**Instructions for the task:**
Return the listing exactly. Keep no pictures.

**Data for processing:**
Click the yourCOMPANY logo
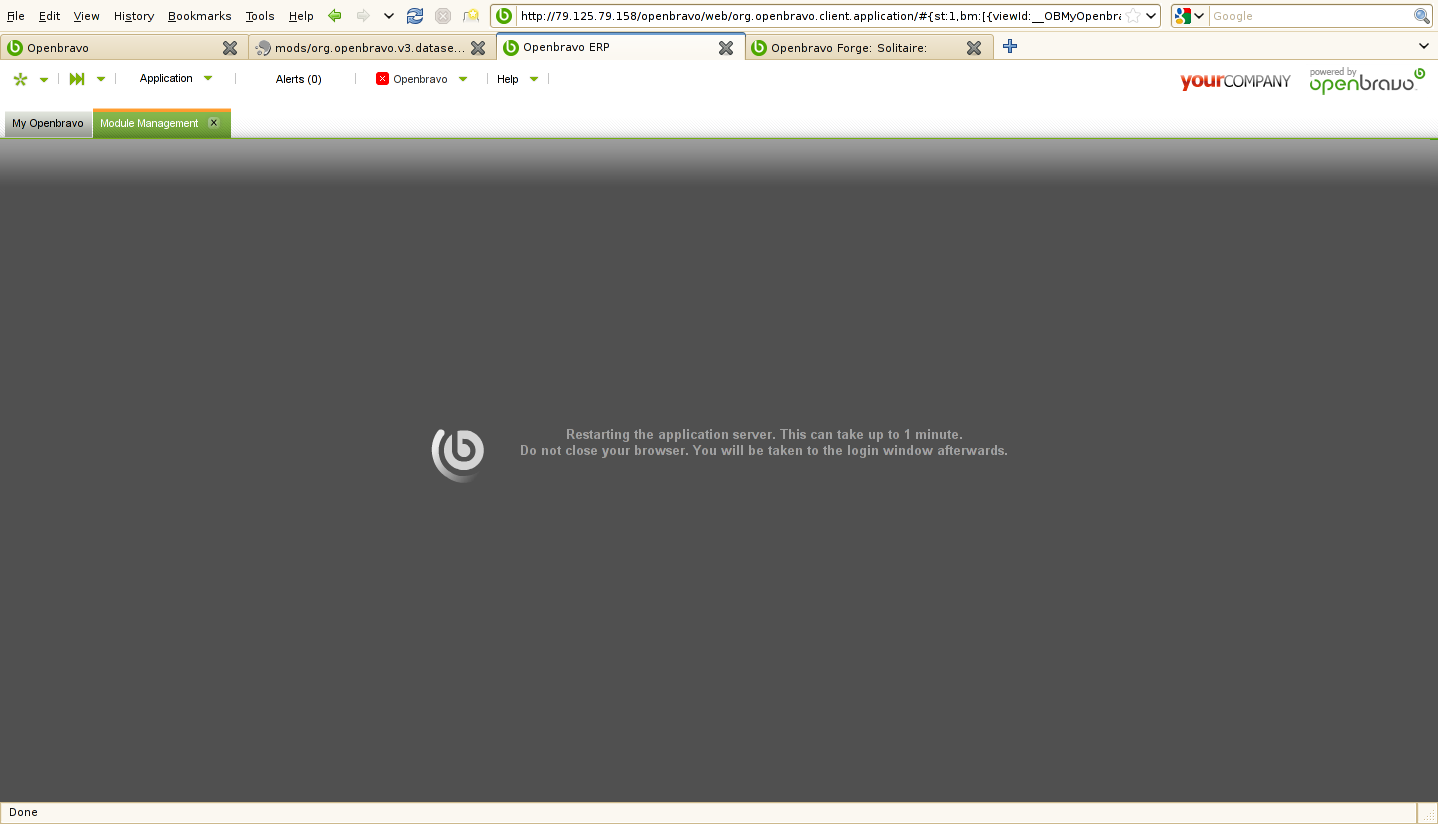Viewport: 1438px width, 824px height. (x=1235, y=81)
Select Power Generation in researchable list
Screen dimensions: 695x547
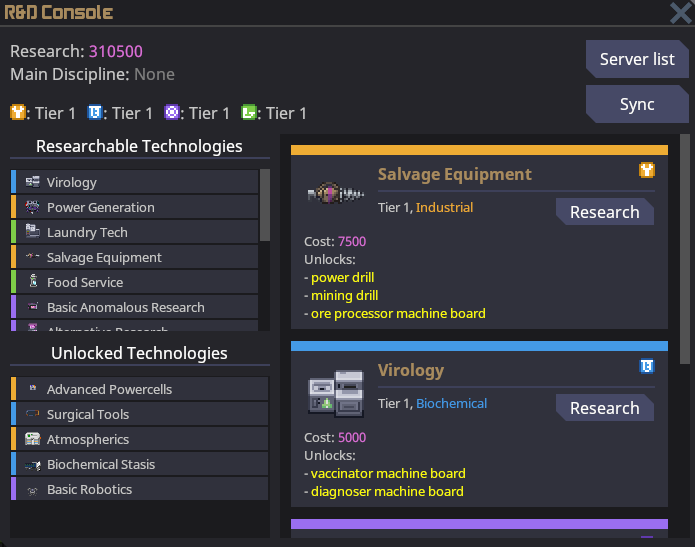pos(135,207)
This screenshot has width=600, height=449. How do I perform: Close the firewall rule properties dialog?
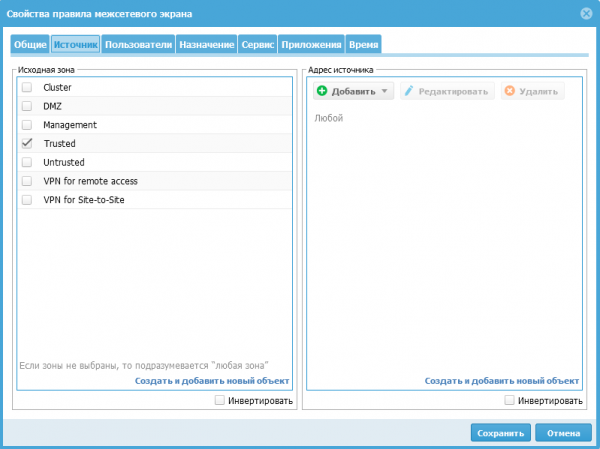(585, 13)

**Written solution:**
Click the yourCOMPANY logo
Viewport: 1438px width, 824px height. (x=1235, y=81)
Select Power Generation in researchable list
Screen dimensions: 695x547
pos(135,207)
This screenshot has width=600, height=449. How do I perform: Close the firewall rule properties dialog?
(585, 13)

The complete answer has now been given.